"Душа хотела б быть звездой…"
Душа хотела б быть звездой;
Но не тогда, как с неба полуночи
Сии светила, как живые очи,
Глядят на сонный мир земной, —
Но днем, когда, сокрытые как дымом
Палящих солнечных лучей,
Они, как божества, горят светлей
В эфире чистом и незримом.
КОММЕНТАРИИ:
Автограф неизвестен.
Первая публикация — Совр. 1836. Т. III. С. 14 (под номером IX, в общей подборке «Стихотворения, присланные из Германии», подписанной инициалами «Ф. Т.»). Затем уже с именем Тютчева — Совр. 1854. Т. XLIV. С. 16; Изд. 1854. С. 29; Изд. 1868. С. 34; Изд. СПб., 1886. С. 117; Изд. 1900. С. 47.
Печатается по первой публикации.
Сохранились списки в Сушк. тетради (с. 24), в Муран. альбоме (с. 26), в Альбоме Тютчевой (с. 47), среди списков, сделанных рукою Эрн. Ф. Тютчевой и И.С. Аксакова (РГАЛИ, Ф. 505. Оп. 1. Ед. хр. 52. Л. 16 об.), здесь текст получил название «Желание», а в конце стихотворения — подпись «Ф. Тютчев», и фамилия подчеркнута. В Сушк. тетради и в Муран. альбоме стихотворению предшествует «О чем ты воешь, ветр ночной…», последует — «Так здесь — то суждено нам было…».

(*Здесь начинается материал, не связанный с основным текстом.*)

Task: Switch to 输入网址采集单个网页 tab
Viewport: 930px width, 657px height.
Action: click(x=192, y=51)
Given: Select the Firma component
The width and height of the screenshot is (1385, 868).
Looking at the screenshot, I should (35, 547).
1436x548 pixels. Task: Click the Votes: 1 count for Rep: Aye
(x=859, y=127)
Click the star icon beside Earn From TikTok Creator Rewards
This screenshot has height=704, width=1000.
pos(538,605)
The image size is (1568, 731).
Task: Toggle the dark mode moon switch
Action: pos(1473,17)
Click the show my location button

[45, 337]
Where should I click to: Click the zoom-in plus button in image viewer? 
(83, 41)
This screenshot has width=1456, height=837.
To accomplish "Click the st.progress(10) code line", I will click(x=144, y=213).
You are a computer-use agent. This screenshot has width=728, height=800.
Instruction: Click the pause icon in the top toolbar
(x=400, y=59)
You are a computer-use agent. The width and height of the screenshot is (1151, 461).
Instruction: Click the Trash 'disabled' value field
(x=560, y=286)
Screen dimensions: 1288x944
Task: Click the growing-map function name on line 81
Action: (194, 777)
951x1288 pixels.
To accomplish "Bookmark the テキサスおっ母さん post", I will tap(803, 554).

Печатные тексты не имеют существенных отличий. В Изд. СПб., 1886 стоит дата «1840», «нелепая», по справедливой оценке Г.И. Чулкова. В Изд. 1900 стихотворение не разделено на строфы.
Чулков датировал стихотворение 1828–1830 гг. на том основании, что сохранился список в той же рукописи, что и «Сон на море», бумага которой имеет водяной знак — «1828» (Чулков I. С. 179). К.В. Пигарев устанавливал верхнюю границу времени возможного написания стихотворения — «не позднее апреля 1836 г., так как в начале мая было послано И.С. Гагарину» (Лирика I. С. 368). Уточнение датировки в Летописи 1999 — июль… август 1829 г. — представляется вероятным.
Н.А. Некрасов полностью перепечатал стихотворение и в своем отзыве соединил с другим — «В душном воздуха молчанье…» (см. коммент. С. 401) (Некрасов. С. 219–220). Л.Н. Толстой пометил его буквами «Т. Г.» (Тютчев. Глубина) (ТЕ. С. 145). Р.Ф. Брандт прокомментировал таким образом: «Стихотворение красивое, но представляющее странное смешенье двух зрительных точек: изобразив сперва звезды такими, какими они представляются человеческому глазу, поэт затем, как астроном, оговаривает, что звезды светят и днем, а даже, будто бы, еще ярче!» (Материалы. С. 28). Попытки реального, позитивного истолкования стихотворения не увенчиваются успехом.
С.Л. Франк находит поэтический контекст, рассмотрев стихотворение в связи с такими, как «Лебедь», «Весеннее успокоение», увидев в них «завершающий аккорд религиозной симфонии тютчевской лирики…», усмотрев его в мечте поэта о смерти среди природы. «В этом же направлении идет мечта души стать звездою, горящей скрытым светом «в эфире чистом и незримом». Это высшее настроение, прозрение последней, глубочайшей и прекраснейшей основы бытия в стихии, которая сочетает в себе тишину, отрешенность, покой смерти с ясностью и светом, выражено в стихотворениях, в которых космическое чувство Тютчева достигает своей вершины: в описаниях красоты вечера, осени, старости, увядания и тихого страдания» (Франк. С. 26–27). Пигарев считал ближайшим контекстом стих. «Ты зрел его в кругу большого света…» и «В толпе людей, в нескромном шуме дня…», находя, что «образ звезды, светящейся днем, перекликается с образом месяца днем» (Лирика I. С. 368).